◆ Try it: Among the entries below, only the lines starting at the one with "Screen dimensions: 1406x776" and ending at the one with "the 2025 year", both included, are to be printed exactly.

◆ Information given:
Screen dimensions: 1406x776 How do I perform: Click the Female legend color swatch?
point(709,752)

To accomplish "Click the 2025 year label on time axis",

...

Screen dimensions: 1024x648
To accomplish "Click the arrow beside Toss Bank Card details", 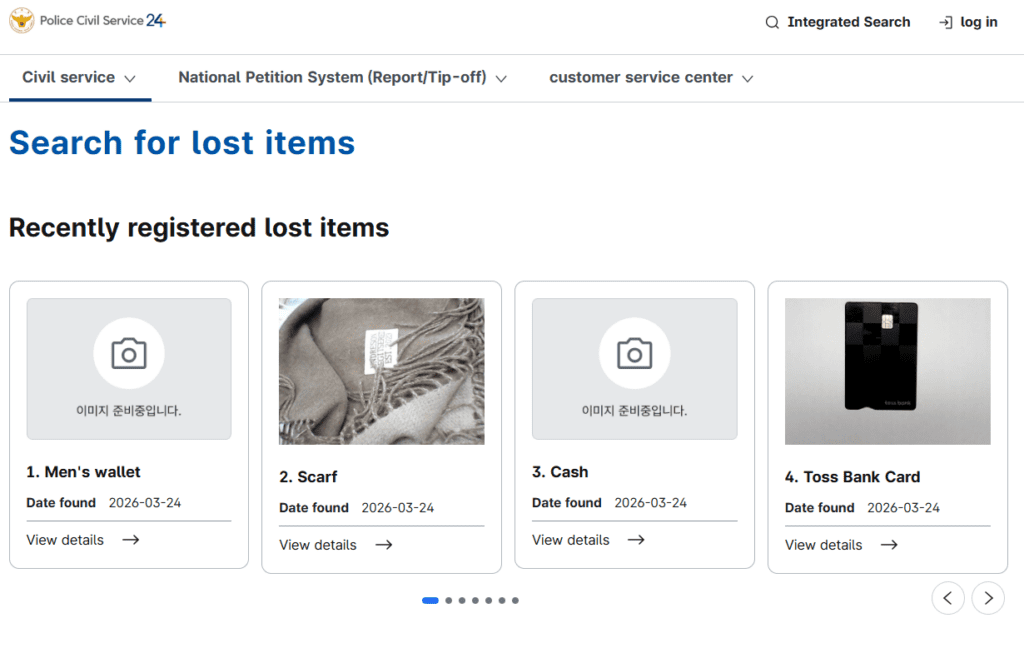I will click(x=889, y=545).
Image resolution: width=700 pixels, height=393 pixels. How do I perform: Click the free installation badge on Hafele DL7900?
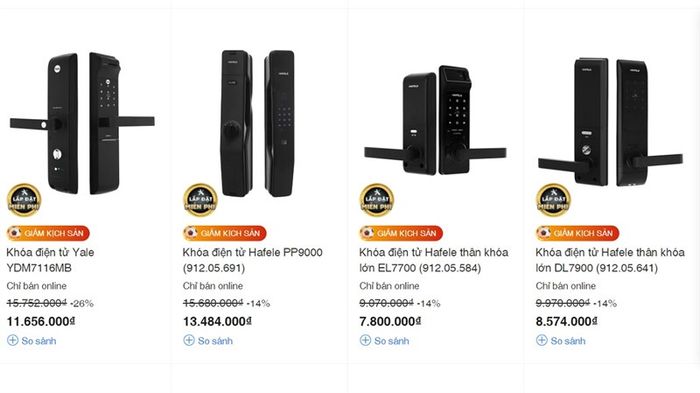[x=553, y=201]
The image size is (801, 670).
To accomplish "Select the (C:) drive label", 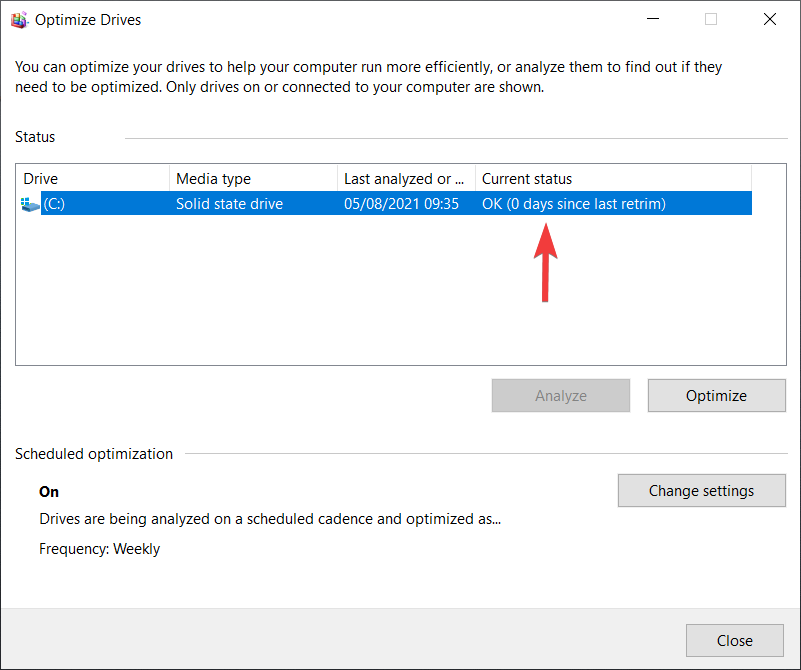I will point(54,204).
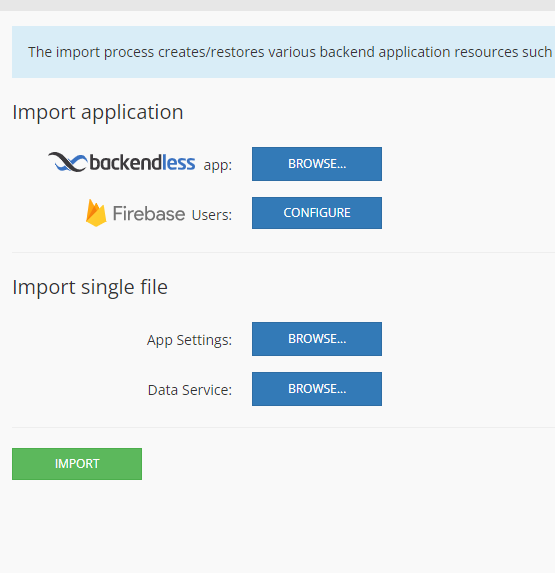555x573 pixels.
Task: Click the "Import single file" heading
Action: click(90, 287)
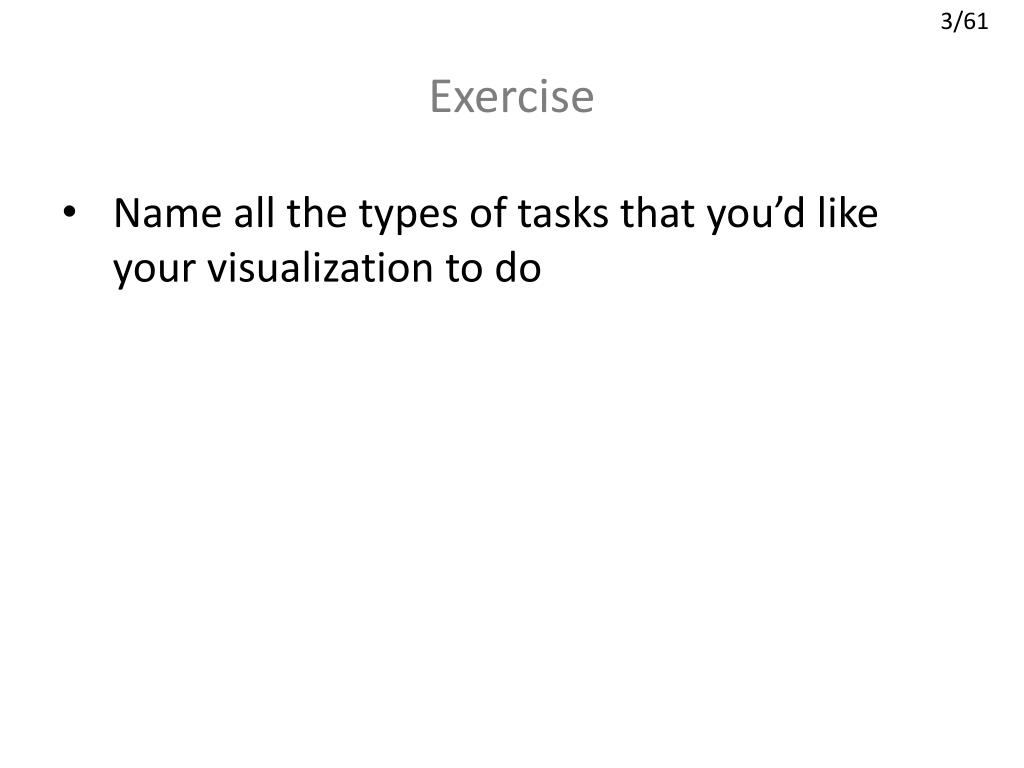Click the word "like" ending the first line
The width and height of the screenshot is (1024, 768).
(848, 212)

...

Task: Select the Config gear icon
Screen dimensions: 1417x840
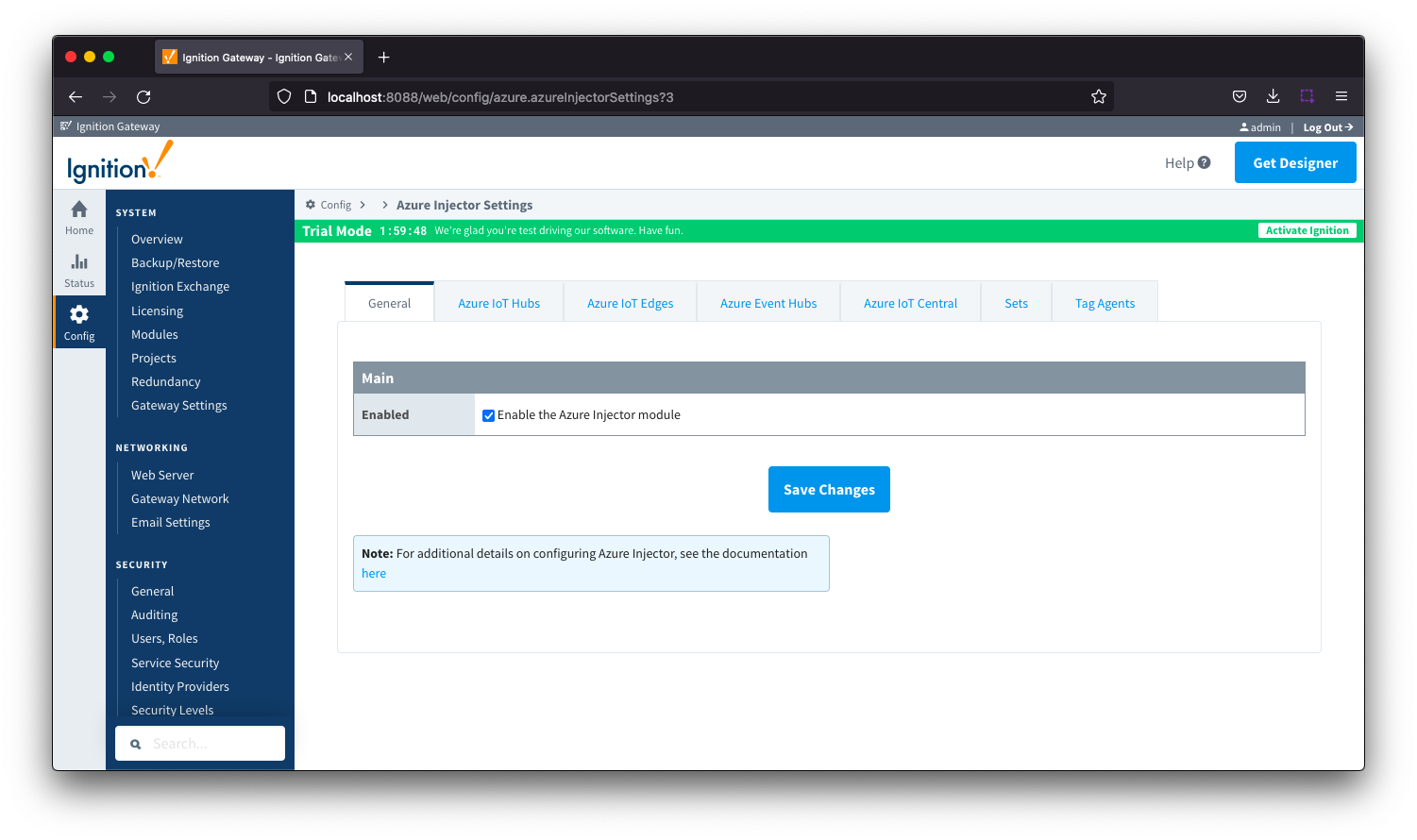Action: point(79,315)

◆ Response to this task:
Screen dimensions: 1406x776 How do I perform: Click the Female legend color swatch?
point(709,752)

To accomplish "Click the 2025 year label on time axis",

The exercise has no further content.